▶ **DATASET CONTENT**
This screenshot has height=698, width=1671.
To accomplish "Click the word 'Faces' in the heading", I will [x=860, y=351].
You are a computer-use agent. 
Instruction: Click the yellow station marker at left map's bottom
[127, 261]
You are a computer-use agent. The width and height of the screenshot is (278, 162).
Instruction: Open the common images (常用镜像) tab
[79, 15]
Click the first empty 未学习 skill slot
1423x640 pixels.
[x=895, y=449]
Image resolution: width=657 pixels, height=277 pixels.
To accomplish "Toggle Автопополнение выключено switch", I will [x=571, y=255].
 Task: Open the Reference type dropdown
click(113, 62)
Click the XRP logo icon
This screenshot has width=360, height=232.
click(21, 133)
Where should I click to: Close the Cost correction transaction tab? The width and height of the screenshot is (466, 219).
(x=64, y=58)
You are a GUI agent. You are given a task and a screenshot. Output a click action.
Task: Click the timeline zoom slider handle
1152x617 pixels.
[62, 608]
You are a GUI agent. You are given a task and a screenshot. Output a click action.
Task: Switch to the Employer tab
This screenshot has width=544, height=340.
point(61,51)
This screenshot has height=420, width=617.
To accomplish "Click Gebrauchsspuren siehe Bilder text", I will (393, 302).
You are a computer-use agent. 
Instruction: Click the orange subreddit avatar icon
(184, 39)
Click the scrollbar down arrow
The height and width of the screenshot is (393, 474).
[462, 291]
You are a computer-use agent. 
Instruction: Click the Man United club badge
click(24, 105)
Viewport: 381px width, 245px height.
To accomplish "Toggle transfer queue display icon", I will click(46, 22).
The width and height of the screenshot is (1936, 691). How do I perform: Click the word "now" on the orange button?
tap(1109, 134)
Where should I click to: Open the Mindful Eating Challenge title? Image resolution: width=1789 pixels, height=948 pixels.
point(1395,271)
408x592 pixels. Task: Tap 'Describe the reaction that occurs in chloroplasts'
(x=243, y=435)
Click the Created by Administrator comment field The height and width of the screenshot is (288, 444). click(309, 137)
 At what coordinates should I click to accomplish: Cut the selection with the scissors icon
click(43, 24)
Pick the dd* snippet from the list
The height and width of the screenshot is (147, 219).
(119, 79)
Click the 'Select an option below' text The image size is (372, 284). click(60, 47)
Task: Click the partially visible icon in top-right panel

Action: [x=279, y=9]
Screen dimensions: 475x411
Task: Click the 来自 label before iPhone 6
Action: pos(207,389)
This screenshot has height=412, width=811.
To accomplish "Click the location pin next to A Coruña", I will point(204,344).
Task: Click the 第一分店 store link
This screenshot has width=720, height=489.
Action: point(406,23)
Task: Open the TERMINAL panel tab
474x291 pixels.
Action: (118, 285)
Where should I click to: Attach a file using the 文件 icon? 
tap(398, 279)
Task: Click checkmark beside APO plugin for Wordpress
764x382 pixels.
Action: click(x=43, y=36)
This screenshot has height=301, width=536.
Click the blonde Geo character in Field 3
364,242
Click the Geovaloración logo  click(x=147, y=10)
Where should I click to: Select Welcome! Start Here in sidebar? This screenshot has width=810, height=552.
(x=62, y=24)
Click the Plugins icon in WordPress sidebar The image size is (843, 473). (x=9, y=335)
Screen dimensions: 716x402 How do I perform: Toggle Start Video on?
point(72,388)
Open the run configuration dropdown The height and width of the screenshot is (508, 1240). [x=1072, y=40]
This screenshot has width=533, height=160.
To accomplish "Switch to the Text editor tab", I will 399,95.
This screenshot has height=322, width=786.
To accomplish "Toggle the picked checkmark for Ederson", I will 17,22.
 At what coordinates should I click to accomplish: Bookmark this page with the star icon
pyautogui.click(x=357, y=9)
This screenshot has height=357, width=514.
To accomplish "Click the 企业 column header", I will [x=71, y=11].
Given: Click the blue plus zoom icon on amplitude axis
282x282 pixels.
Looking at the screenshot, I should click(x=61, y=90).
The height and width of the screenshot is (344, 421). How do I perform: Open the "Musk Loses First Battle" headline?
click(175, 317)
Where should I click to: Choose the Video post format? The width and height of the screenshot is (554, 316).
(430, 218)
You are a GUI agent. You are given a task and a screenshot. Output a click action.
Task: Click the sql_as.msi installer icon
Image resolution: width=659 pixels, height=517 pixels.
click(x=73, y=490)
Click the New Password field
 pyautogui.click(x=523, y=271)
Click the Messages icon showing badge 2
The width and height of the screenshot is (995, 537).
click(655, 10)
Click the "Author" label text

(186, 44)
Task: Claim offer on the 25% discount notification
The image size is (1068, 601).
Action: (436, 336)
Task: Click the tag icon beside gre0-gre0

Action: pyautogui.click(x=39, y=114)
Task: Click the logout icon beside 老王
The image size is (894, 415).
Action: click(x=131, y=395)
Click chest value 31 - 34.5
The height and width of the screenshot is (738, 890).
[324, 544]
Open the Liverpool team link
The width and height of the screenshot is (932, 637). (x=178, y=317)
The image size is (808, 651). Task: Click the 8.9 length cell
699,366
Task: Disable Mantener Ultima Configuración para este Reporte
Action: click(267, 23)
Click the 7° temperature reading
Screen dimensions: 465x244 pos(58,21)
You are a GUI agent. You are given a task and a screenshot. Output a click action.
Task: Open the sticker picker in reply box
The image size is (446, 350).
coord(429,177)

▶ **WHAT TO WORK ON**
Output nothing but the lines from the one containing "Task: Click the sql_as.msi installer icon" through the last line of the data, exactly as they stand.

▶ **RESULT OF THE EXERCISE**
Task: Click the sql_as.msi installer icon
Image resolution: width=659 pixels, height=517 pixels.
click(x=73, y=490)
Click the New Password field
 pyautogui.click(x=523, y=271)
Click the Messages icon showing badge 2
The width and height of the screenshot is (995, 537).
click(655, 10)
Click the "Author" label text

(186, 44)
Task: Claim offer on the 25% discount notification
The image size is (1068, 601).
Action: (436, 336)
Task: Click the tag icon beside gre0-gre0

Action: pyautogui.click(x=39, y=114)
Task: Click the logout icon beside 老王
The image size is (894, 415).
Action: click(x=131, y=395)
Click chest value 31 - 34.5
The height and width of the screenshot is (738, 890).
[324, 544]
Open the Liverpool team link
The width and height of the screenshot is (932, 637). (x=178, y=317)
The image size is (808, 651). Task: Click the 8.9 length cell
699,366
Task: Disable Mantener Ultima Configuración para este Reporte
Action: click(267, 23)
Click the 7° temperature reading
Screen dimensions: 465x244 pos(58,21)
You are a GUI agent. You are given a task and a screenshot. Output a click action.
Task: Open the sticker picker in reply box
The image size is (446, 350).
coord(429,177)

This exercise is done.